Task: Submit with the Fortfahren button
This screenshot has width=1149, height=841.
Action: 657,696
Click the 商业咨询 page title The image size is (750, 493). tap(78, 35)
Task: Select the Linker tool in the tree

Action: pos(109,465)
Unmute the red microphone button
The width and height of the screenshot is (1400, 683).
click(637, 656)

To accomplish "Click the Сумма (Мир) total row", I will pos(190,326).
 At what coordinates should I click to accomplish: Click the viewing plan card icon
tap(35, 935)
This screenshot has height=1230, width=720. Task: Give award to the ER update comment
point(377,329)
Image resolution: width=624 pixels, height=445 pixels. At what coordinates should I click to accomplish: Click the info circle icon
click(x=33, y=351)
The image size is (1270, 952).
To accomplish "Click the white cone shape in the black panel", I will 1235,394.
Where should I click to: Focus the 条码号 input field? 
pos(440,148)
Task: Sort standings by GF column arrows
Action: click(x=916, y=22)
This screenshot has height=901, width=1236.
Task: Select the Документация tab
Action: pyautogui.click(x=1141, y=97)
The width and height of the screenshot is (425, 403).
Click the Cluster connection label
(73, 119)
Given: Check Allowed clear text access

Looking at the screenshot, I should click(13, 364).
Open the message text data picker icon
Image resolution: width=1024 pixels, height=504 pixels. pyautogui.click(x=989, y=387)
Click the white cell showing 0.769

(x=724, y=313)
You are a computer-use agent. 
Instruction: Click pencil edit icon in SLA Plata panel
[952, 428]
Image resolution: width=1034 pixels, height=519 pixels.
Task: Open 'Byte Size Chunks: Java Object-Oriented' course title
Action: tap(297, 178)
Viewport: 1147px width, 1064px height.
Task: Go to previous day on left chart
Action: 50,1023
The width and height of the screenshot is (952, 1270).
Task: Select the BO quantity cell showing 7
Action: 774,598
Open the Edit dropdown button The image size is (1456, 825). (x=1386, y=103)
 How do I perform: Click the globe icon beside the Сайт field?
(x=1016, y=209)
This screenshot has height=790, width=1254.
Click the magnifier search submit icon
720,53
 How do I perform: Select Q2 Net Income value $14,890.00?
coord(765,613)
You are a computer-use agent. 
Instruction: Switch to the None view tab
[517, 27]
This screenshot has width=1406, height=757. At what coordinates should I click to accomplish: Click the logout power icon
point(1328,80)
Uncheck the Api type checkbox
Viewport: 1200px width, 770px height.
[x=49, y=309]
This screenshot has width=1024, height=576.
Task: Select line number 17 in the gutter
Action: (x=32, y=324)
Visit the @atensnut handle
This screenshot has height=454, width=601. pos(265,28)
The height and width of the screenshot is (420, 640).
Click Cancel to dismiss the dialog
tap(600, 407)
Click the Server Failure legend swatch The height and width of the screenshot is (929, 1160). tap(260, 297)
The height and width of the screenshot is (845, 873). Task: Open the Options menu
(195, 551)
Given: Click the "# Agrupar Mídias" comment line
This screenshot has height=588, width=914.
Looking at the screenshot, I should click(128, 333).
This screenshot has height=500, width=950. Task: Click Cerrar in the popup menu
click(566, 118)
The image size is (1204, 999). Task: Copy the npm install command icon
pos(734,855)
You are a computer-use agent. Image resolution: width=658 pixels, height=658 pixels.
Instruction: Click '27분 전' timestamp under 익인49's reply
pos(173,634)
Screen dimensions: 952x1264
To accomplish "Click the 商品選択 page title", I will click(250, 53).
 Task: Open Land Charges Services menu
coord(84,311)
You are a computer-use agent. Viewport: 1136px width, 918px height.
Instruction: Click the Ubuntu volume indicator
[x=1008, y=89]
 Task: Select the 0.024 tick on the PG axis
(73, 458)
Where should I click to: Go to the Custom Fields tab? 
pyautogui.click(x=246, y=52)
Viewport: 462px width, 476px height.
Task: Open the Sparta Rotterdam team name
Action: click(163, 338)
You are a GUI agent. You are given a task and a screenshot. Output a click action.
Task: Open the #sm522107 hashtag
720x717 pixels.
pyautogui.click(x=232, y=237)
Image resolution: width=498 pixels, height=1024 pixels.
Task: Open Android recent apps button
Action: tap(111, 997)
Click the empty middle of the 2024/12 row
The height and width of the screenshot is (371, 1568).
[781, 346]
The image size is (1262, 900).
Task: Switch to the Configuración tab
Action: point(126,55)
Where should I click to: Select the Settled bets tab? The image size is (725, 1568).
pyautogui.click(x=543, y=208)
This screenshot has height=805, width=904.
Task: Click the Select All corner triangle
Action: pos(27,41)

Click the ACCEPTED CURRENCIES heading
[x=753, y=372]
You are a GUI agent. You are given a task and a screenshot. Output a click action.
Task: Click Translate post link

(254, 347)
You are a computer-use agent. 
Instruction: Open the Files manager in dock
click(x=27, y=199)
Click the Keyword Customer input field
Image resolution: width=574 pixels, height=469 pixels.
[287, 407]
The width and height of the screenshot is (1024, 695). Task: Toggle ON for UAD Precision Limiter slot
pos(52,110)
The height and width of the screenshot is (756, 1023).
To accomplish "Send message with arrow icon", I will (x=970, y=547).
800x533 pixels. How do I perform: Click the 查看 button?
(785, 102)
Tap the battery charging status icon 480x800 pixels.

• _WHAT IS BEING ASKED_:
Now output the listing above, exactly as it appears.

• _RESPONSE TO THE TASK_:
Task: Submit with the Fortfahren button
This screenshot has width=1149, height=841.
Action: 657,696
Click the 商业咨询 page title The image size is (750, 493). tap(78, 35)
Task: Select the Linker tool in the tree

Action: pos(109,465)
Unmute the red microphone button
The width and height of the screenshot is (1400, 683).
click(637, 656)

To accomplish "Click the Сумма (Мир) total row", I will pos(190,326).
 At what coordinates should I click to accomplish: Click the viewing plan card icon
tap(35, 935)
This screenshot has height=1230, width=720. Task: Give award to the ER update comment
point(377,329)
Image resolution: width=624 pixels, height=445 pixels. At what coordinates should I click to accomplish: Click the info circle icon
click(x=33, y=351)
The image size is (1270, 952).
To accomplish "Click the white cone shape in the black panel", I will 1235,394.
Where should I click to: Focus the 条码号 input field? 
pos(440,148)
Task: Sort standings by GF column arrows
Action: click(x=916, y=22)
This screenshot has height=901, width=1236.
Task: Select the Документация tab
Action: pyautogui.click(x=1141, y=97)
The width and height of the screenshot is (425, 403).
Click the Cluster connection label
(73, 119)
Given: Check Allowed clear text access

Looking at the screenshot, I should click(13, 364).
Open the message text data picker icon
Image resolution: width=1024 pixels, height=504 pixels. pyautogui.click(x=989, y=387)
Click the white cell showing 0.769

(x=724, y=313)
You are a computer-use agent. 
Instruction: Click pencil edit icon in SLA Plata panel
[952, 428]
Image resolution: width=1034 pixels, height=519 pixels.
Task: Open 'Byte Size Chunks: Java Object-Oriented' course title
Action: tap(297, 178)
Viewport: 1147px width, 1064px height.
Task: Go to previous day on left chart
Action: 50,1023
The width and height of the screenshot is (952, 1270).
Task: Select the BO quantity cell showing 7
Action: 774,598
Open the Edit dropdown button The image size is (1456, 825). (x=1386, y=103)
 How do I perform: Click the globe icon beside the Сайт field?
(x=1016, y=209)
This screenshot has height=790, width=1254.
Click the magnifier search submit icon
720,53
 How do I perform: Select Q2 Net Income value $14,890.00?
coord(765,613)
You are a computer-use agent. 
Instruction: Switch to the None view tab
[517, 27]
This screenshot has width=1406, height=757. At what coordinates should I click to accomplish: Click the logout power icon
point(1328,80)
Uncheck the Api type checkbox
Viewport: 1200px width, 770px height.
[x=49, y=309]
This screenshot has width=1024, height=576.
Task: Select line number 17 in the gutter
Action: (x=32, y=324)
Visit the @atensnut handle
This screenshot has height=454, width=601. pos(265,28)
The height and width of the screenshot is (420, 640).
Click Cancel to dismiss the dialog
tap(600, 407)
Click the Server Failure legend swatch The height and width of the screenshot is (929, 1160). tap(260, 297)
The height and width of the screenshot is (845, 873). Task: Open the Options menu
(195, 551)
Given: Click the "# Agrupar Mídias" comment line
This screenshot has height=588, width=914.
Looking at the screenshot, I should click(128, 333).
This screenshot has height=500, width=950. Task: Click Cerrar in the popup menu
click(566, 118)
The image size is (1204, 999). Task: Copy the npm install command icon
pos(734,855)
You are a computer-use agent. Image resolution: width=658 pixels, height=658 pixels.
Instruction: Click '27분 전' timestamp under 익인49's reply
pos(173,634)
Screen dimensions: 952x1264
To accomplish "Click the 商品選択 page title", I will click(250, 53).
 Task: Open Land Charges Services menu
coord(84,311)
You are a computer-use agent. Viewport: 1136px width, 918px height.
Instruction: Click the Ubuntu volume indicator
[x=1008, y=89]
 Task: Select the 0.024 tick on the PG axis
(73, 458)
Where should I click to: Go to the Custom Fields tab? 
pyautogui.click(x=246, y=52)
Viewport: 462px width, 476px height.
Task: Open the Sparta Rotterdam team name
Action: click(163, 338)
You are a GUI agent. You are given a task and a screenshot. Output a click action.
Task: Open the #sm522107 hashtag
720x717 pixels.
pyautogui.click(x=232, y=237)
Image resolution: width=498 pixels, height=1024 pixels.
Task: Open Android recent apps button
Action: tap(111, 997)
Click the empty middle of the 2024/12 row
The height and width of the screenshot is (371, 1568).
[781, 346]
The image size is (1262, 900).
Task: Switch to the Configuración tab
Action: point(126,55)
Where should I click to: Select the Settled bets tab? The image size is (725, 1568).
pyautogui.click(x=543, y=208)
This screenshot has height=805, width=904.
Task: Click the Select All corner triangle
Action: pos(27,41)

Click the ACCEPTED CURRENCIES heading
[x=753, y=372]
You are a GUI agent. You are given a task and a screenshot. Output a click action.
Task: Click Translate post link

(254, 347)
You are a computer-use agent. 
Instruction: Open the Files manager in dock
click(x=27, y=199)
Click the Keyword Customer input field
Image resolution: width=574 pixels, height=469 pixels.
[287, 407]
The width and height of the screenshot is (1024, 695). Task: Toggle ON for UAD Precision Limiter slot
pos(52,110)
The height and width of the screenshot is (756, 1023).
To accomplish "Send message with arrow icon", I will (x=970, y=547).
800x533 pixels. How do I perform: Click the 查看 button?
(785, 102)
Tap the battery charging status icon 480x800 pixels.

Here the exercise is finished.